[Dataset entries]
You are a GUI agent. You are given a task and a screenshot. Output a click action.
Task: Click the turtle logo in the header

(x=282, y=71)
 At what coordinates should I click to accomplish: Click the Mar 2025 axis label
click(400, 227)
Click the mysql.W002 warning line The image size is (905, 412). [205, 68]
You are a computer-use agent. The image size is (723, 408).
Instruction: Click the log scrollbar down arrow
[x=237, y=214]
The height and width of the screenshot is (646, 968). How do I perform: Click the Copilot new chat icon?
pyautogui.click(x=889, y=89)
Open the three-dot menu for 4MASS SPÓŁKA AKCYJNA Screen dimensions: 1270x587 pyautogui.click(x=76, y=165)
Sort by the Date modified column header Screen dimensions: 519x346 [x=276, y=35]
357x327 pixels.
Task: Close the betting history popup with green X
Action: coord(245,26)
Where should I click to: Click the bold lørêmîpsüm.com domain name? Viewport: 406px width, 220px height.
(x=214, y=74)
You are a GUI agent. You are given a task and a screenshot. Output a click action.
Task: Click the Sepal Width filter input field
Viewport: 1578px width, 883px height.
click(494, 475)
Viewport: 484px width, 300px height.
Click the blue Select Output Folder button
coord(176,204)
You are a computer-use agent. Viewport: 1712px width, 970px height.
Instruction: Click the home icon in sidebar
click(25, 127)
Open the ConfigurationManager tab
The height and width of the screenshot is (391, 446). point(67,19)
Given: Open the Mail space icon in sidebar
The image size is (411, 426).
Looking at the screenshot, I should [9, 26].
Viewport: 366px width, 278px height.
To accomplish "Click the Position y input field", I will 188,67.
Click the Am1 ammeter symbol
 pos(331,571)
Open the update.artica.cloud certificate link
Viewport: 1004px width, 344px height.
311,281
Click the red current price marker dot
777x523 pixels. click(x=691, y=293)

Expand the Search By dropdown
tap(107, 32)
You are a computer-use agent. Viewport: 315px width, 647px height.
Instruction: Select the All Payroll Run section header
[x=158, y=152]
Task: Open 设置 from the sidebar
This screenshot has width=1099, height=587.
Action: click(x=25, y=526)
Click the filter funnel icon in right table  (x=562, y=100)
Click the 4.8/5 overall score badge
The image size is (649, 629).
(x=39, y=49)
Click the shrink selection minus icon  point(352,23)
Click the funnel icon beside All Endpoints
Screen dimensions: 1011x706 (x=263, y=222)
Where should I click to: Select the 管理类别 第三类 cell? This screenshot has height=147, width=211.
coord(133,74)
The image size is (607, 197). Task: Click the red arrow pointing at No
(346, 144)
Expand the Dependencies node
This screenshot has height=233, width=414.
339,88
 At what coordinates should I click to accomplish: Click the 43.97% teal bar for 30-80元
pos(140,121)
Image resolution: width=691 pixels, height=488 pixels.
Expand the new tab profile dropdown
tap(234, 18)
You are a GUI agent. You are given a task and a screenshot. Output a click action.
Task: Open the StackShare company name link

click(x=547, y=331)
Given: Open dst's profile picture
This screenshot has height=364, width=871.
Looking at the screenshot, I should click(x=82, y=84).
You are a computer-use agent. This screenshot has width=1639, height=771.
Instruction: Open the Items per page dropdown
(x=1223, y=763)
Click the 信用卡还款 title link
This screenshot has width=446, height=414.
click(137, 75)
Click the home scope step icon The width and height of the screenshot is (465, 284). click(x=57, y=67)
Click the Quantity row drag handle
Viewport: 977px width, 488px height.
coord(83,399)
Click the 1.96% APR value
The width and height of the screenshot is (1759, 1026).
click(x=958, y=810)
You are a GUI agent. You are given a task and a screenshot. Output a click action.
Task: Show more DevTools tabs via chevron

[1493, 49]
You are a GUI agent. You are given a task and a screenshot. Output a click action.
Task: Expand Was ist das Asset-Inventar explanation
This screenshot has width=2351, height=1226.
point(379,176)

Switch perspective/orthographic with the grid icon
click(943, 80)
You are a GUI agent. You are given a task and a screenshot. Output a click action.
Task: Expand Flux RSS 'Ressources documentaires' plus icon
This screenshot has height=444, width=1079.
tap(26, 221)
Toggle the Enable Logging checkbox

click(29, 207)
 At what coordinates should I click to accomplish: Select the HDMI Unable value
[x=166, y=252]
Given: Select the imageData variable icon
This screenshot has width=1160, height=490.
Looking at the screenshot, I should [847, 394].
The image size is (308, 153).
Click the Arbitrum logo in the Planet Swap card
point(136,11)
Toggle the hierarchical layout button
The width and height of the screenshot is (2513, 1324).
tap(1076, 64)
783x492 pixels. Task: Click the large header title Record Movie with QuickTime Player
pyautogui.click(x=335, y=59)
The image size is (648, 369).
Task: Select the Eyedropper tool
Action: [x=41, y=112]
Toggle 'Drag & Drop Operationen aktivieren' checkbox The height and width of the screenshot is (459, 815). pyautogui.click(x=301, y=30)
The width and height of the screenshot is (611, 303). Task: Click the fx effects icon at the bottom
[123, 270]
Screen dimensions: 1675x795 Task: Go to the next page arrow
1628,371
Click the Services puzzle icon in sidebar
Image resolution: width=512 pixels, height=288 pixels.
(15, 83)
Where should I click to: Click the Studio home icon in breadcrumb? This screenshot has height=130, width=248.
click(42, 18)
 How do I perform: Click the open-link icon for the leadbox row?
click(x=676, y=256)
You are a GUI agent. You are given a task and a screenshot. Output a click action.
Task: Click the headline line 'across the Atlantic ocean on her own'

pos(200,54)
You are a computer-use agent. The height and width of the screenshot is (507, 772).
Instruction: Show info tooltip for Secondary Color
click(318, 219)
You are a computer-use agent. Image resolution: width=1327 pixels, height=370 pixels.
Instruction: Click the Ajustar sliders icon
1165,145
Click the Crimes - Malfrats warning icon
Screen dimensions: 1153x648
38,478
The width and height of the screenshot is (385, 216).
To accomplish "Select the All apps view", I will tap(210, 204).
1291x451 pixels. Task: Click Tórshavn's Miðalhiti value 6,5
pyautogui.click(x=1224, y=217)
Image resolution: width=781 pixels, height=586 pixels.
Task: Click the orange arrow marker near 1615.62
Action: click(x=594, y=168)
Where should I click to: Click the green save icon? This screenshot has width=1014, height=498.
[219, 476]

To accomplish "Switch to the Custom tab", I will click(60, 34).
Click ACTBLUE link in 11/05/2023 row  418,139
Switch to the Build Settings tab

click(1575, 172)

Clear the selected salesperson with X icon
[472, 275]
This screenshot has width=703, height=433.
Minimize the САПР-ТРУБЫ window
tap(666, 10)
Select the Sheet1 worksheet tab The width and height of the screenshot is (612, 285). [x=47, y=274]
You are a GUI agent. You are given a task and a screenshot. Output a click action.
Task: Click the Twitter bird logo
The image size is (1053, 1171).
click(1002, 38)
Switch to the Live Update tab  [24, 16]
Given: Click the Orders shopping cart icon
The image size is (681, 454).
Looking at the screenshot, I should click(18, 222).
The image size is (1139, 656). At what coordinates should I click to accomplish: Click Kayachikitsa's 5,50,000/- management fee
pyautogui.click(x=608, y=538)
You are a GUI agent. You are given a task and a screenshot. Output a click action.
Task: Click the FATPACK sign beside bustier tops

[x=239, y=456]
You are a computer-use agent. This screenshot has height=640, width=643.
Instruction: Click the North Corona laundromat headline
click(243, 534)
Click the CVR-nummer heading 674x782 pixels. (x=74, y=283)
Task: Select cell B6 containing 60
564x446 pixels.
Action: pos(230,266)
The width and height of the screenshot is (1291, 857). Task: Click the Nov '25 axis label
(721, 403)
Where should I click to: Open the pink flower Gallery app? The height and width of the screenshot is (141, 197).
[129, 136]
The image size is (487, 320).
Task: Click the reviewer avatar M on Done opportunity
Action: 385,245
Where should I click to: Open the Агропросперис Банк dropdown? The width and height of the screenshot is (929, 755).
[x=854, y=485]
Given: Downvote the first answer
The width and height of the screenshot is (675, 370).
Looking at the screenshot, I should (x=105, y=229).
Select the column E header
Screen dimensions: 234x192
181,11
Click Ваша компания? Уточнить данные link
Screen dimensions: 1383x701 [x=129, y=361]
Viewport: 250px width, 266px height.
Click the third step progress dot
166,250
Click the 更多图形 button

■ WHAT YOU WILL DO
Duplicate the lines of the material above verbatim, beginning at the line that contains "Switch to the Live" and stopping after the line that contains "Looking at the screenshot, I should (x=105, y=229).".

■ WRITTEN ANSWER
Switch to the Live Update tab  [24, 16]
Given: Click the Orders shopping cart icon
The image size is (681, 454).
Looking at the screenshot, I should click(18, 222).
The image size is (1139, 656). At what coordinates should I click to accomplish: Click Kayachikitsa's 5,50,000/- management fee
pyautogui.click(x=608, y=538)
You are a GUI agent. You are given a task and a screenshot. Output a click action.
Task: Click the FATPACK sign beside bustier tops

[x=239, y=456]
You are a computer-use agent. This screenshot has height=640, width=643.
Instruction: Click the North Corona laundromat headline
click(243, 534)
Click the CVR-nummer heading 674x782 pixels. (x=74, y=283)
Task: Select cell B6 containing 60
564x446 pixels.
Action: pos(230,266)
The width and height of the screenshot is (1291, 857). Task: Click the Nov '25 axis label
(721, 403)
Where should I click to: Open the pink flower Gallery app? The height and width of the screenshot is (141, 197).
[129, 136]
The image size is (487, 320).
Task: Click the reviewer avatar M on Done opportunity
Action: 385,245
Where should I click to: Open the Агропросперис Банк dropdown? The width and height of the screenshot is (929, 755).
[x=854, y=485]
Given: Downvote the first answer
The width and height of the screenshot is (675, 370).
Looking at the screenshot, I should (x=105, y=229).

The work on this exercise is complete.